→ Problem to solve: Your task is to copy the lines of the data below from the line holding "människor lever längre (199, 1697)" through the line holding "最新文章 (46, 81)", inclusive, exactly and with nothing added.

** Opening Listed records block **

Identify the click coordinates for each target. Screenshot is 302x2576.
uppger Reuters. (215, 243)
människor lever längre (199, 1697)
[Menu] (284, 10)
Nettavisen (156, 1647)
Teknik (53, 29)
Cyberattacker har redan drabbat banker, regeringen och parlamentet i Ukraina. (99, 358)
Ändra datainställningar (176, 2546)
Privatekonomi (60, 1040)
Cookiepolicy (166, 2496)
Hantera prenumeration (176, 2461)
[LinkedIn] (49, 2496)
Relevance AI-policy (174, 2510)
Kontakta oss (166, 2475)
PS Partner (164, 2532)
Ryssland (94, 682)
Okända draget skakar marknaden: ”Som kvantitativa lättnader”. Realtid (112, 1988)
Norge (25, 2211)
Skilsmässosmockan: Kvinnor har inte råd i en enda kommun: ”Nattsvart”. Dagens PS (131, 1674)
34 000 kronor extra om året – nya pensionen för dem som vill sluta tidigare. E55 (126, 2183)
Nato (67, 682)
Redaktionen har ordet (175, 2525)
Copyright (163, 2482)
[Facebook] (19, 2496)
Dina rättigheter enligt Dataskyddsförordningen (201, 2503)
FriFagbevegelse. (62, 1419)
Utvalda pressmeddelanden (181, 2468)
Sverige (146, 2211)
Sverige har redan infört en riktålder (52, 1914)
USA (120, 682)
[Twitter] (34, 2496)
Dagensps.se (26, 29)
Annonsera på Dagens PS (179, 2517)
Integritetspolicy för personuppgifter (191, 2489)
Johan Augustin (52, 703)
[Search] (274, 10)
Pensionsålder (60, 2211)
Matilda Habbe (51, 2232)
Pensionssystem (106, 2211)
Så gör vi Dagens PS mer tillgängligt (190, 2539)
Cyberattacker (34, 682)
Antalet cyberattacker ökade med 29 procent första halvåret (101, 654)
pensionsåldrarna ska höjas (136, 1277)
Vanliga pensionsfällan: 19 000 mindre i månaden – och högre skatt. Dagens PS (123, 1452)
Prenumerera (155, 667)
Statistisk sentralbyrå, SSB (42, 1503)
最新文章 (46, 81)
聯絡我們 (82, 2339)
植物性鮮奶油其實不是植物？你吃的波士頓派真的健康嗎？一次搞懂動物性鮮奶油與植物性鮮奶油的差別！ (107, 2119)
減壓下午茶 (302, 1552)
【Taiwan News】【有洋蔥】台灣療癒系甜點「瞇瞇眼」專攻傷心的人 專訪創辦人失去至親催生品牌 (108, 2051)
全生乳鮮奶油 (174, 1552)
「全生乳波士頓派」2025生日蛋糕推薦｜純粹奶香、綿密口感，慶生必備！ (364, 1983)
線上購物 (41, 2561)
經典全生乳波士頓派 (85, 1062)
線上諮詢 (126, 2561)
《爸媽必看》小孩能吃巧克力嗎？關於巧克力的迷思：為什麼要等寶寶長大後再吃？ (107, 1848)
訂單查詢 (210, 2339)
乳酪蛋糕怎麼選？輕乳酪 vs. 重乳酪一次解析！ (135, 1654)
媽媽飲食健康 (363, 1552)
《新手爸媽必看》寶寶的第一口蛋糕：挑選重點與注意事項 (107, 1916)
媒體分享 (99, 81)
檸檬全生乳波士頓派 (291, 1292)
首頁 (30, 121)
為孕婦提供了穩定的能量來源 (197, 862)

** Closing Listed records block **

→ Answer box:
människor lever längre (199, 1697)
[Menu] (284, 10)
Nettavisen (156, 1647)
Teknik (53, 29)
Cyberattacker har redan drabbat banker, regeringen och parlamentet i Ukraina. (99, 358)
Ändra datainställningar (176, 2546)
Privatekonomi (60, 1040)
Cookiepolicy (166, 2496)
Hantera prenumeration (176, 2461)
[LinkedIn] (49, 2496)
Relevance AI-policy (174, 2510)
Kontakta oss (166, 2475)
PS Partner (164, 2532)
Ryssland (94, 682)
Okända draget skakar marknaden: ”Som kvantitativa lättnader”. Realtid (112, 1988)
Norge (25, 2211)
Skilsmässosmockan: Kvinnor har inte råd i en enda kommun: ”Nattsvart”. Dagens PS (131, 1674)
34 000 kronor extra om året – nya pensionen för dem som vill sluta tidigare. E55 (126, 2183)
Nato (67, 682)
Redaktionen har ordet (175, 2525)
Copyright (163, 2482)
[Facebook] (19, 2496)
Dina rättigheter enligt Dataskyddsförordningen (201, 2503)
FriFagbevegelse. (62, 1419)
Utvalda pressmeddelanden (181, 2468)
Sverige (146, 2211)
Sverige har redan infört en riktålder (52, 1914)
USA (120, 682)
[Twitter] (34, 2496)
Dagensps.se (26, 29)
Annonsera på Dagens PS (179, 2517)
Integritetspolicy för personuppgifter (191, 2489)
Johan Augustin (52, 703)
[Search] (274, 10)
Pensionsålder (60, 2211)
Matilda Habbe (51, 2232)
Pensionssystem (106, 2211)
Så gör vi Dagens PS mer tillgängligt (190, 2539)
Cyberattacker (34, 682)
Antalet cyberattacker ökade med 29 procent första halvåret (101, 654)
pensionsåldrarna ska höjas (136, 1277)
Vanliga pensionsfällan: 19 000 mindre i månaden – och högre skatt. Dagens PS (123, 1452)
Prenumerera (155, 667)
Statistisk sentralbyrå, SSB (42, 1503)
最新文章 (46, 81)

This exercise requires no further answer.